**What is expected:** A verbatim printing of the entries that follow is needed; pictures must not appear in it.

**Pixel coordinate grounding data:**

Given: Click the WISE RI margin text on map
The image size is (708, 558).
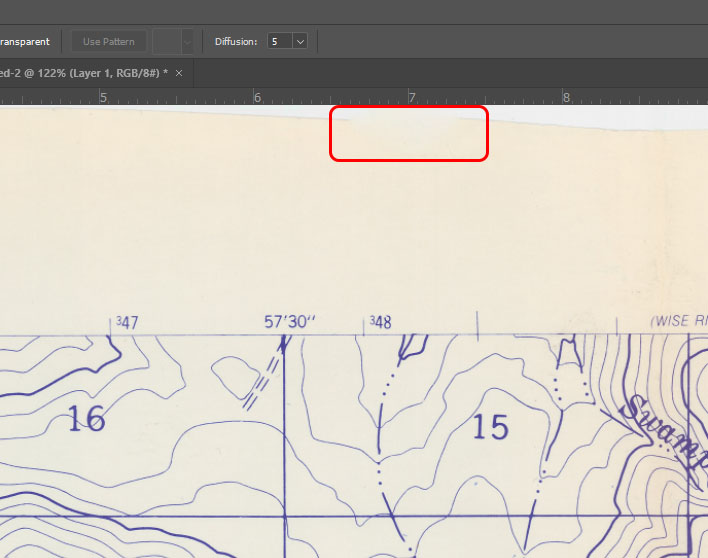Looking at the screenshot, I should pyautogui.click(x=679, y=322).
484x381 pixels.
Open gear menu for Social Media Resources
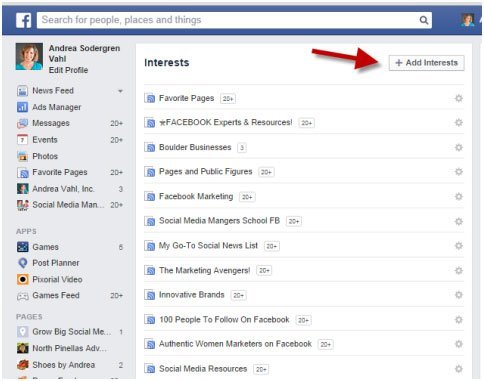459,369
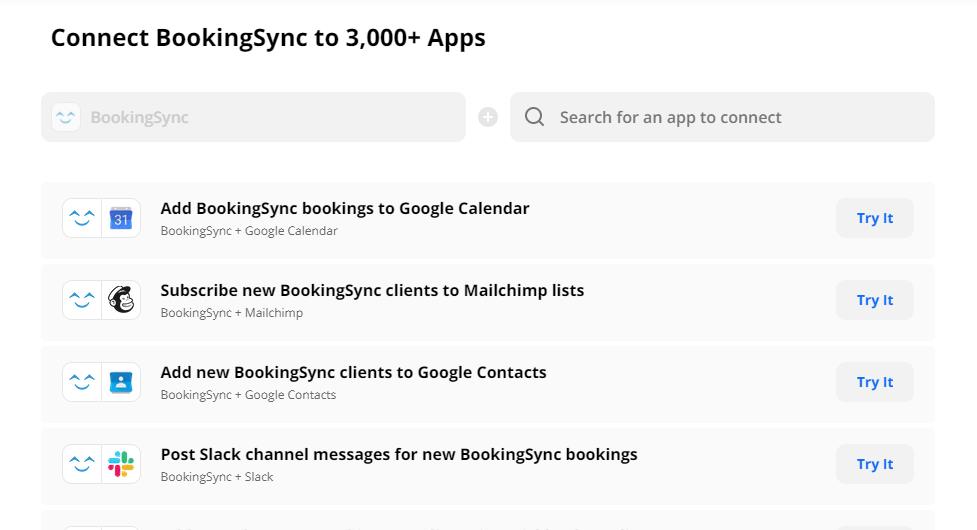Click BookingSync icon in the Mailchimp row
This screenshot has height=530, width=977.
pyautogui.click(x=82, y=300)
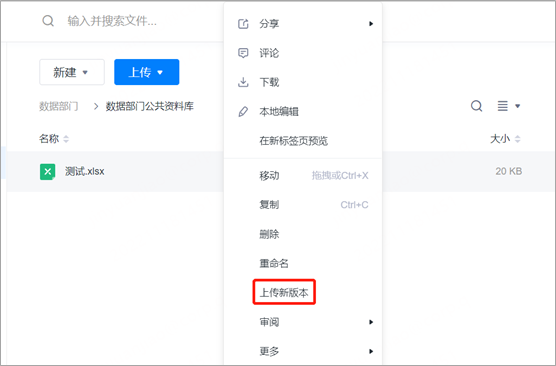Click the magnifier icon in top search bar
Viewport: 556px width, 366px height.
tap(48, 21)
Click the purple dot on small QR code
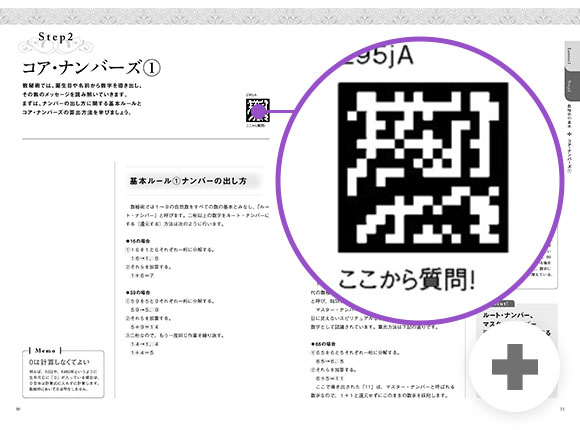Image resolution: width=580 pixels, height=430 pixels. tap(259, 111)
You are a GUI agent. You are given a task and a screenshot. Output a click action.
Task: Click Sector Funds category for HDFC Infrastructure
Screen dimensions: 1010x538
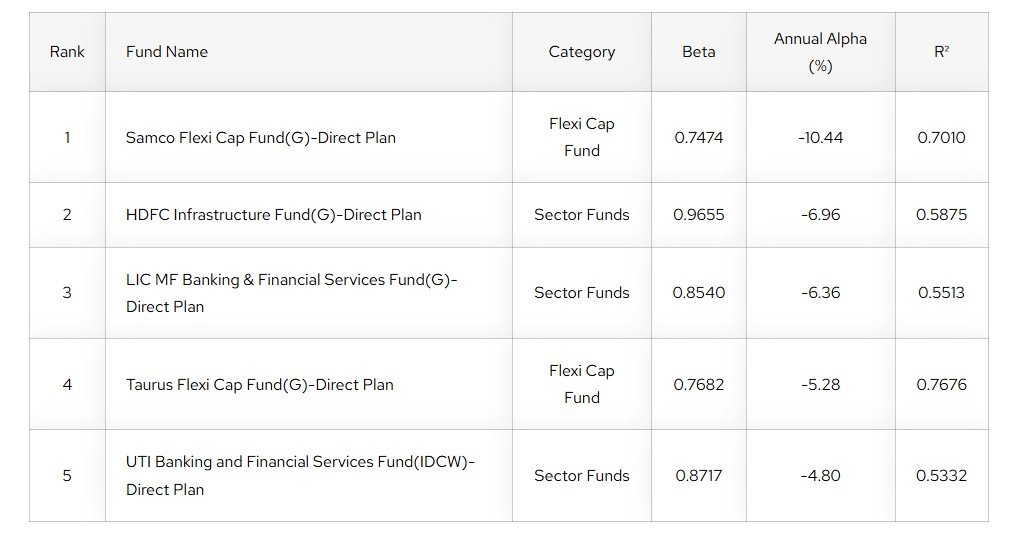(581, 215)
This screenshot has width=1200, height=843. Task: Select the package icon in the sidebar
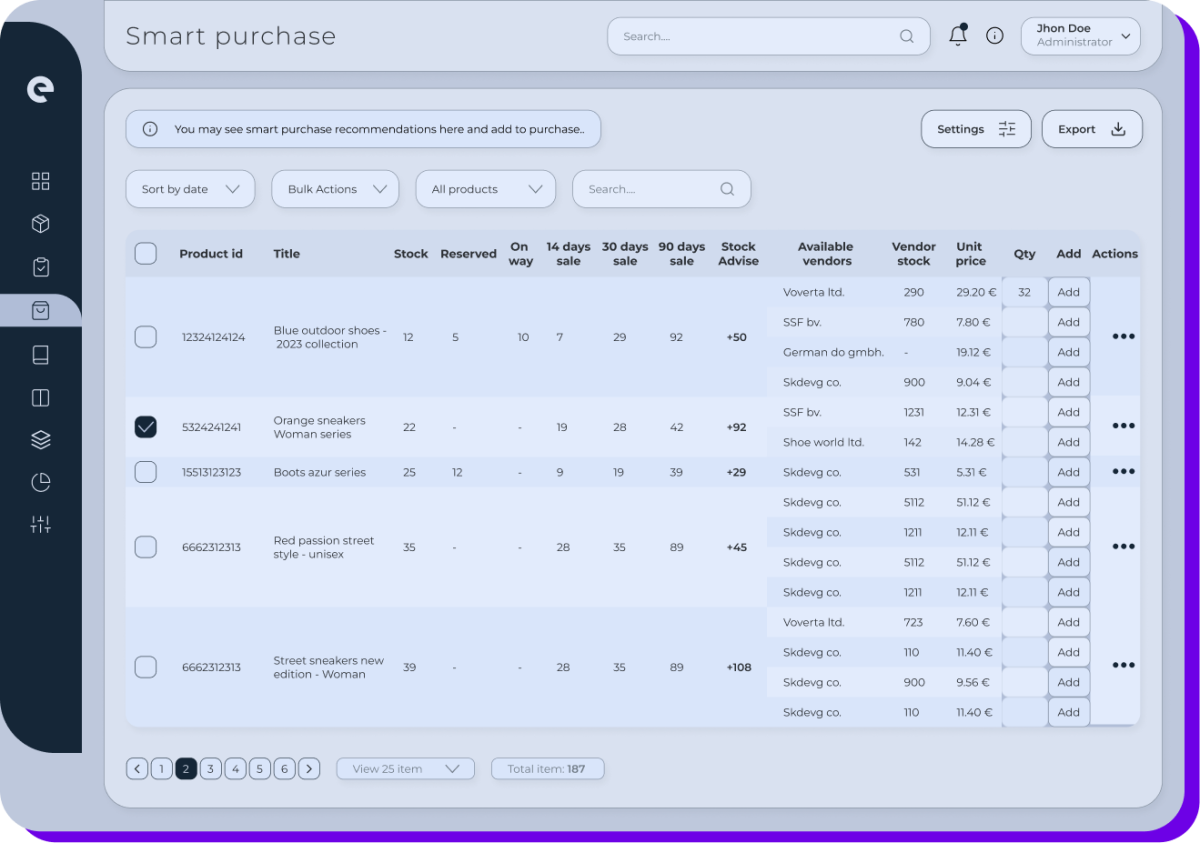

**Solution to this problem:**
Given: Click the WISE RI margin text on map
The image size is (708, 558).
Looking at the screenshot, I should pyautogui.click(x=679, y=322).
484x381 pixels.
Open gear menu for Social Media Resources
459,369
Click BookingSync icon in the Mailchimp row
This screenshot has height=530, width=977.
pyautogui.click(x=82, y=300)
Click the magnifier icon in top search bar
Viewport: 556px width, 366px height.
tap(48, 21)
Click the purple dot on small QR code
Image resolution: width=580 pixels, height=430 pixels. tap(259, 111)
You are a GUI agent. You are given a task and a screenshot. Output a click action.
Task: Click Sector Funds category for HDFC Infrastructure
Screen dimensions: 1010x538
(581, 215)
This screenshot has width=1200, height=843. Task: Select the package icon in the sidebar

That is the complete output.